### Input
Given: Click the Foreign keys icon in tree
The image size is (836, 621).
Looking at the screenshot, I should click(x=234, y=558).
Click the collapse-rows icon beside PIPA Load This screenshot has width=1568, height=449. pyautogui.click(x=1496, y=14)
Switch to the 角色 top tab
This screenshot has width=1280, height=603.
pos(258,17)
--
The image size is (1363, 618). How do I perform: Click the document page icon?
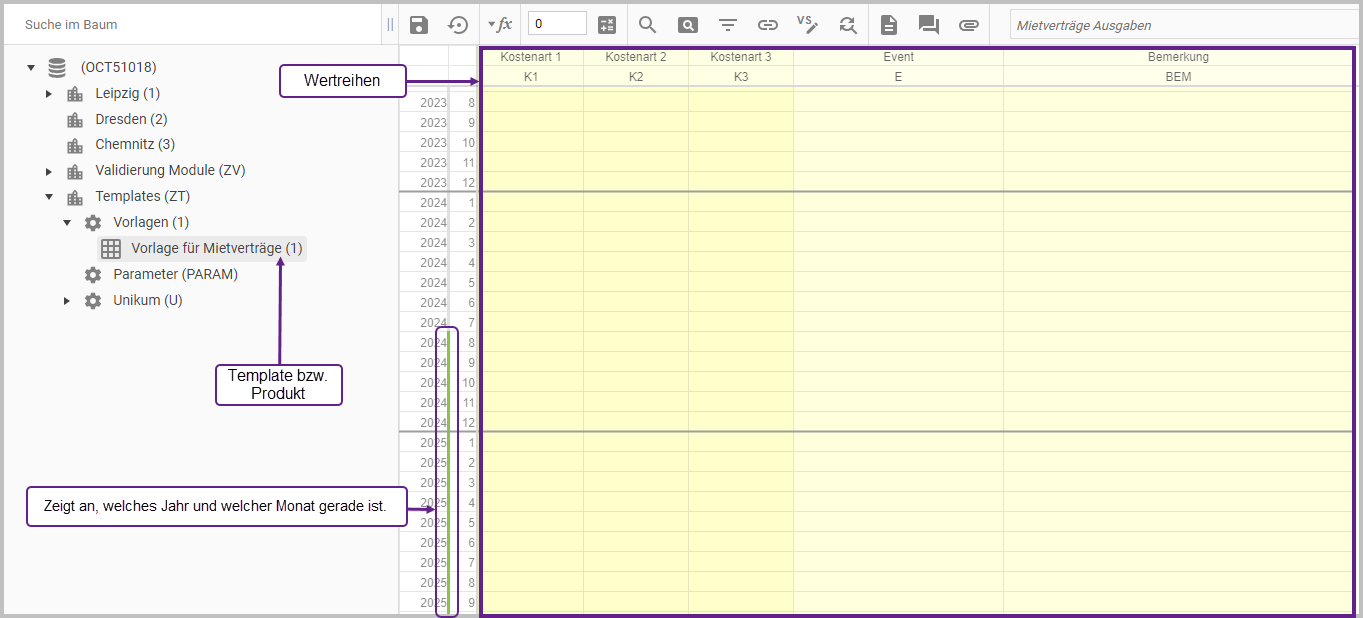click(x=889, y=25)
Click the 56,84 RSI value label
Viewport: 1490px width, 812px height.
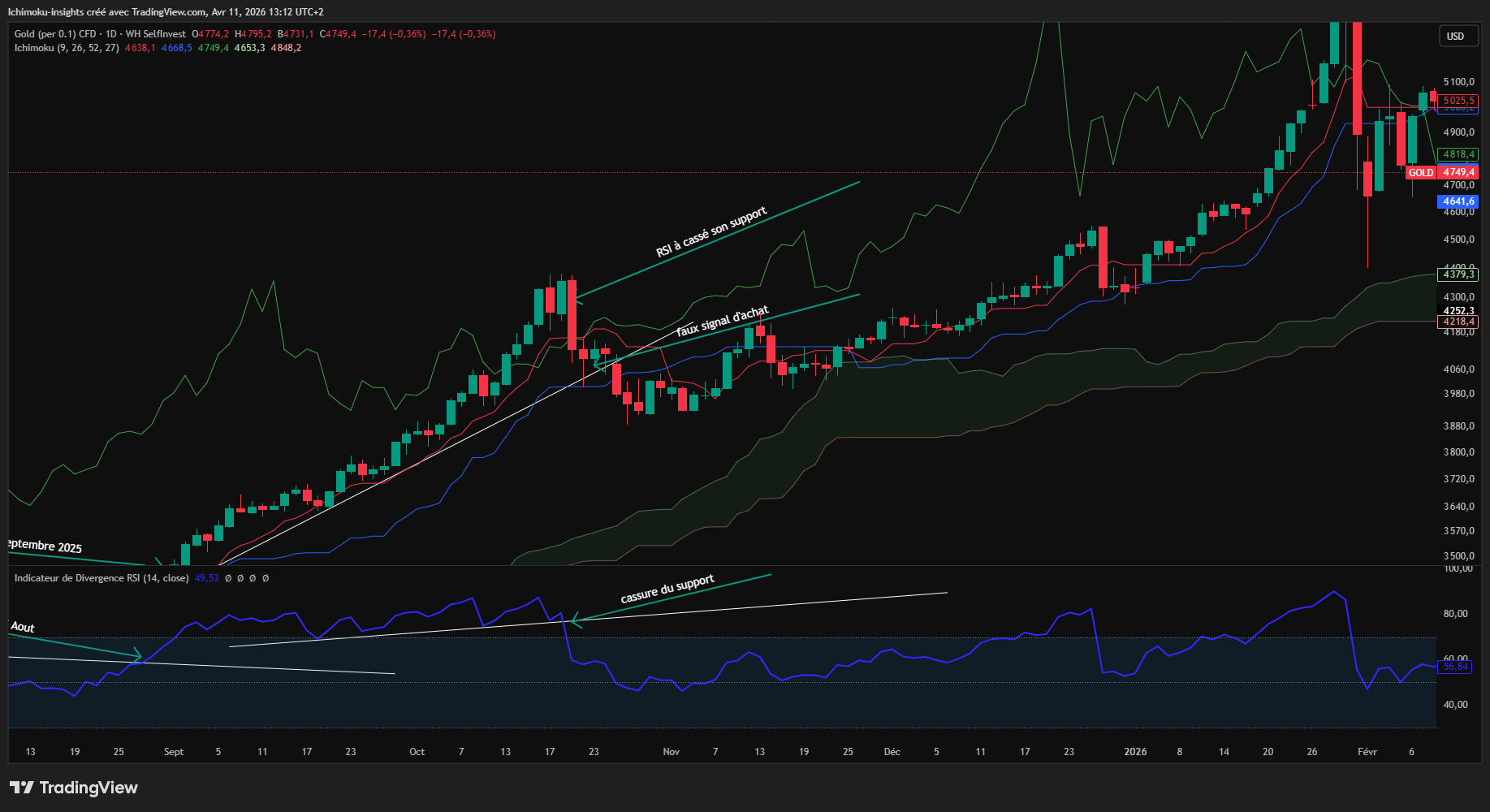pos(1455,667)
--
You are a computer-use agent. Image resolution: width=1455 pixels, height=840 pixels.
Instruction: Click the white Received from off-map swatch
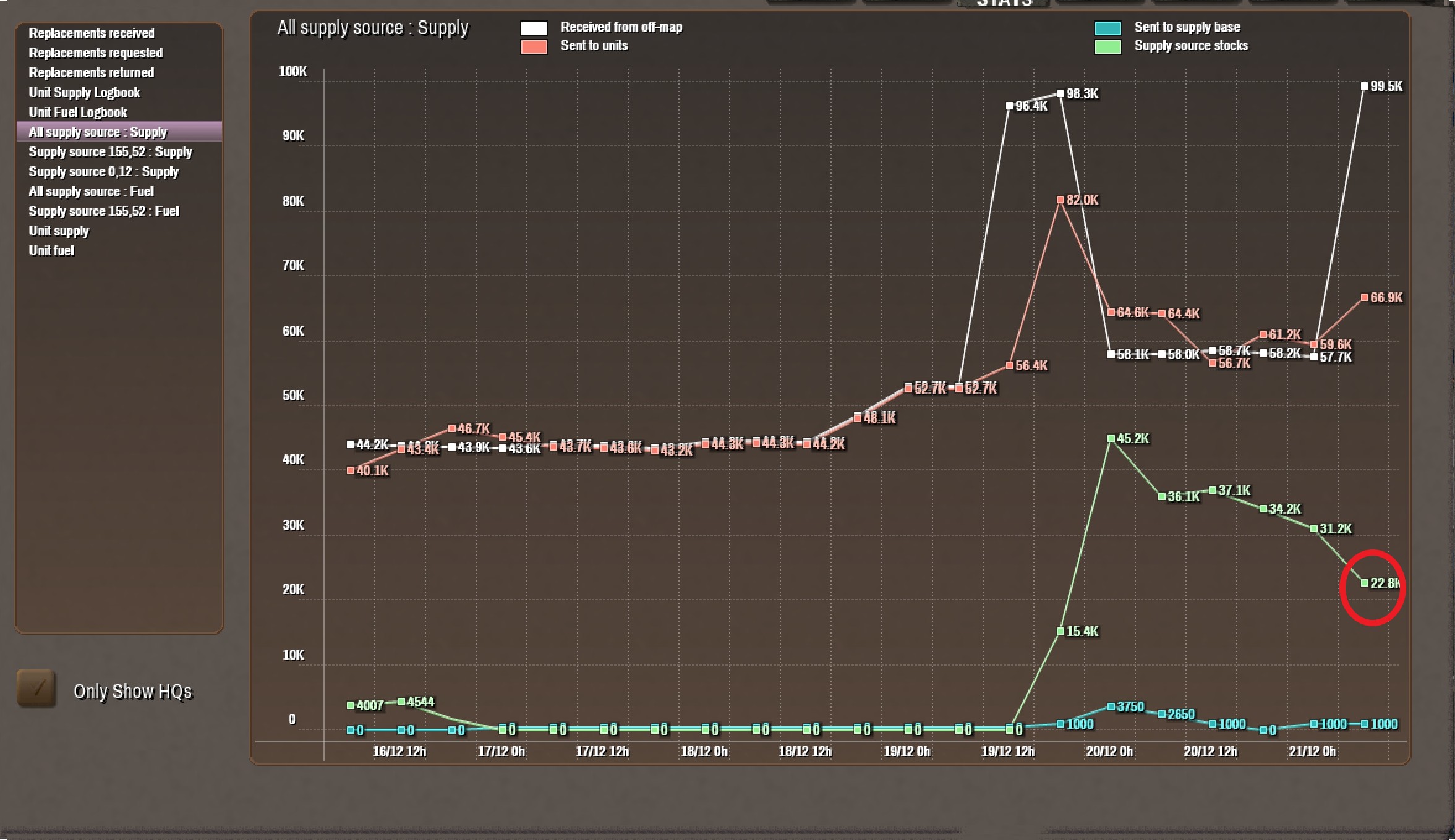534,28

### Exercise
Reproduce the part of the data that opens with the line containing "Click the 56,84 RSI value label" and closes with the line containing "pos(1455,667)". Leave the pictures out of the answer.

### Response
Click the 56,84 RSI value label
Viewport: 1490px width, 812px height.
pos(1455,667)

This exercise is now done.